Blue jeans and shirt hanging out at 3am is the standard paparazzi shot.
It’s not quite this week’s image of the Top Gun attack helicopter pilot who arrived Thursday in California for exotically named Exercise Crimson Eagle.
This is Harry’s final stage of being a fully-fledged Apache pilot which he hopes will get him back to Afghanistan. It’s a two-month exercise that starts at the Naval Air Facility El Centro and then, Gila Bend Auxiliary Air Force Base in Arizona. It may not sound like Afghanistan, but it’s hot, dusty, live firing and the clubbing is, limited. Think Lathrop Wells without the bordello.

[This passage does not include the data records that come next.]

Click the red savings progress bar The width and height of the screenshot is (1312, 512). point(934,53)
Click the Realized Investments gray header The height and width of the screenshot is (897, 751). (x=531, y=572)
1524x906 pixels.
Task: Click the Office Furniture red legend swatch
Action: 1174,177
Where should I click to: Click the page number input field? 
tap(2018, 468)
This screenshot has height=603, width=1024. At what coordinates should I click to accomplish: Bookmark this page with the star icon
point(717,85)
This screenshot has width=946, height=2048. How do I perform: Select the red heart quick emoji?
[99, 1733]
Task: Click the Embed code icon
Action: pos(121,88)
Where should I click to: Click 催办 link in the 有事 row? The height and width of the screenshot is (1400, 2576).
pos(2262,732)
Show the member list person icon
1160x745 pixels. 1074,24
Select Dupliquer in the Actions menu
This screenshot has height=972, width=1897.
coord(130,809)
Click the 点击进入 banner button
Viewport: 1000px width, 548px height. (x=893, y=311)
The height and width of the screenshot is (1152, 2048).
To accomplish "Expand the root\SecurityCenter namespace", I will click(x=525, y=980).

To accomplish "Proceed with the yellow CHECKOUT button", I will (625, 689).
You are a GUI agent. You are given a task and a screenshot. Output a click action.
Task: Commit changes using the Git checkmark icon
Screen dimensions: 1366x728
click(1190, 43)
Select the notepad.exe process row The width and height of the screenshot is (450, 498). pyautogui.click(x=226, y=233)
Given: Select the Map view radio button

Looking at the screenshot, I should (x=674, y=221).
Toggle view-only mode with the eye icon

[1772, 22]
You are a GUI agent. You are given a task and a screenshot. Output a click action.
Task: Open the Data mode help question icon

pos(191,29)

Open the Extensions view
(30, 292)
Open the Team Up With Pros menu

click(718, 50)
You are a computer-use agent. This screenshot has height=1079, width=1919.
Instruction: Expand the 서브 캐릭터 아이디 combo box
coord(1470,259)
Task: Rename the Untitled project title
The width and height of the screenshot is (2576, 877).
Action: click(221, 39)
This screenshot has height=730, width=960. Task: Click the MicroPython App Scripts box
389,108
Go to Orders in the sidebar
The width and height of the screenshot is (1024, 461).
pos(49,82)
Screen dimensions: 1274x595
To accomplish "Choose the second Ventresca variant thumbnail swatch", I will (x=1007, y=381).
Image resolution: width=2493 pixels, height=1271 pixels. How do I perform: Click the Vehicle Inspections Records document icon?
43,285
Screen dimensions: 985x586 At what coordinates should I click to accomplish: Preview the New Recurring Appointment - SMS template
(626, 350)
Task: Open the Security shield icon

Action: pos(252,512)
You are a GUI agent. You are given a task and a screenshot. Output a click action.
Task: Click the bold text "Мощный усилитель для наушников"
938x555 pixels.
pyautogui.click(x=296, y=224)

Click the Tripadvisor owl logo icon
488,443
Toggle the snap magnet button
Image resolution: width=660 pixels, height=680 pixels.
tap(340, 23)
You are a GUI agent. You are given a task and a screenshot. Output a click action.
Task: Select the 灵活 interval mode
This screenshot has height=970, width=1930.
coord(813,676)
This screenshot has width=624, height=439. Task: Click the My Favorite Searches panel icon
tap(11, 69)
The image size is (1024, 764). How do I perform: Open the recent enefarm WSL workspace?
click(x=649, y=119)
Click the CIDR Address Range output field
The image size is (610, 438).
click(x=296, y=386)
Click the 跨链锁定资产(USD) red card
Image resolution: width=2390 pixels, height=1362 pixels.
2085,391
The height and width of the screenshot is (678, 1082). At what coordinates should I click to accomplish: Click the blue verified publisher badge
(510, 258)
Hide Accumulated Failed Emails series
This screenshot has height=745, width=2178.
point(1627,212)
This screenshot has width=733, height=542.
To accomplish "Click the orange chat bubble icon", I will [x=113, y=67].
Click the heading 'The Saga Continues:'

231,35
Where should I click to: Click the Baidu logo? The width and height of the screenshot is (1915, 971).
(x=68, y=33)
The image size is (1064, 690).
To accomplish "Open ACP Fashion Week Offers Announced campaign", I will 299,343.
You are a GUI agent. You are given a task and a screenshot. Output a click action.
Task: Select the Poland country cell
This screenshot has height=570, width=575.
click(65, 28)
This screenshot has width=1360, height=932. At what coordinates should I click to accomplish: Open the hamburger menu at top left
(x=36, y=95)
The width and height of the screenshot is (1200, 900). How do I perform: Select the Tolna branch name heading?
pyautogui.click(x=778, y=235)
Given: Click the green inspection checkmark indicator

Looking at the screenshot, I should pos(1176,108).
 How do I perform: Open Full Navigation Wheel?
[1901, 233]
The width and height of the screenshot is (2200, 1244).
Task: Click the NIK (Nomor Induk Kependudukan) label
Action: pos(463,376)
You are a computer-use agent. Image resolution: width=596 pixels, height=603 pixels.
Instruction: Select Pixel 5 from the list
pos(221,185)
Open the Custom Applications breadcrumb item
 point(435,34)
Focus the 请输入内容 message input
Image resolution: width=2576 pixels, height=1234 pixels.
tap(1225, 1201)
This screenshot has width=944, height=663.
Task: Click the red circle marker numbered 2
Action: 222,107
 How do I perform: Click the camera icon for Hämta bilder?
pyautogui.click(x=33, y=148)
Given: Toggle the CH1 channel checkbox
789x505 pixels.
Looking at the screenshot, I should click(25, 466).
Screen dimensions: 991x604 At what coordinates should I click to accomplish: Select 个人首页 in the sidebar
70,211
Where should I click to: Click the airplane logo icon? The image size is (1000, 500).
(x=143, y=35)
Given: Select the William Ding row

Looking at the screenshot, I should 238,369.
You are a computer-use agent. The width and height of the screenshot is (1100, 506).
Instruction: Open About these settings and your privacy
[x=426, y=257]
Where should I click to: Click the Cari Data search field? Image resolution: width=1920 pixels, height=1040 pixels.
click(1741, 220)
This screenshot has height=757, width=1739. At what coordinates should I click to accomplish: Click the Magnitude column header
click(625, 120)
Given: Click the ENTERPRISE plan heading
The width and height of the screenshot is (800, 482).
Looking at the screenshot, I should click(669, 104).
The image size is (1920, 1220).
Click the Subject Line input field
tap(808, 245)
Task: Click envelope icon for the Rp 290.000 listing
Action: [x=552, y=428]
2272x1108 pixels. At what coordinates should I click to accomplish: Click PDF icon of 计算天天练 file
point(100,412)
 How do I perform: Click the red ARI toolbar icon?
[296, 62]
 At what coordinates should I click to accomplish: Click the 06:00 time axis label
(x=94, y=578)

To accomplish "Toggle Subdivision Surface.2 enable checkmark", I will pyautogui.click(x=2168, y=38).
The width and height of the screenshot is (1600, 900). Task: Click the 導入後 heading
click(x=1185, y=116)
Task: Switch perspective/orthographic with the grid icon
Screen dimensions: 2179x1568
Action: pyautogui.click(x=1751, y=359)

There are a lot of cynics who say the night-clubbing image is the real Harry. Those cynics don’t include the guys in his cavalry outfit who served with him in Afghanistan in 2008. Young, inexperienced and blue blood maybe. Young blue blood can bleed just as easily - and the army’s not short of aristocrats anyway.
When he was “discovered” to be serving in Afghanistan, the army pulled him out. He was an easy target.
So he went off to flying school. The critics chirped easy-peasy. It’s not. Just two per cent who start flying training get through to pilot strike aircraft. But what next?
Harry has unfinished business. He served in Helmand for ten weeks until an Australian journalist blew his cover. Now he wants to go back. The Apache could be his ticket. After Crimson Eagle, he’ll most likely be with his unit as part of 16 Assault Brigade. The brigade’s next job? Afghanistan.
But if he went, he’d be a number one target for the Taliban. Suppose they got him? Harry’s attitude is simple - he didn’t get to be a whirly bird Top Gun, just to slump his way through yet another groping show at Simon Hammerstein’s, The Box. That too of course, but not just that.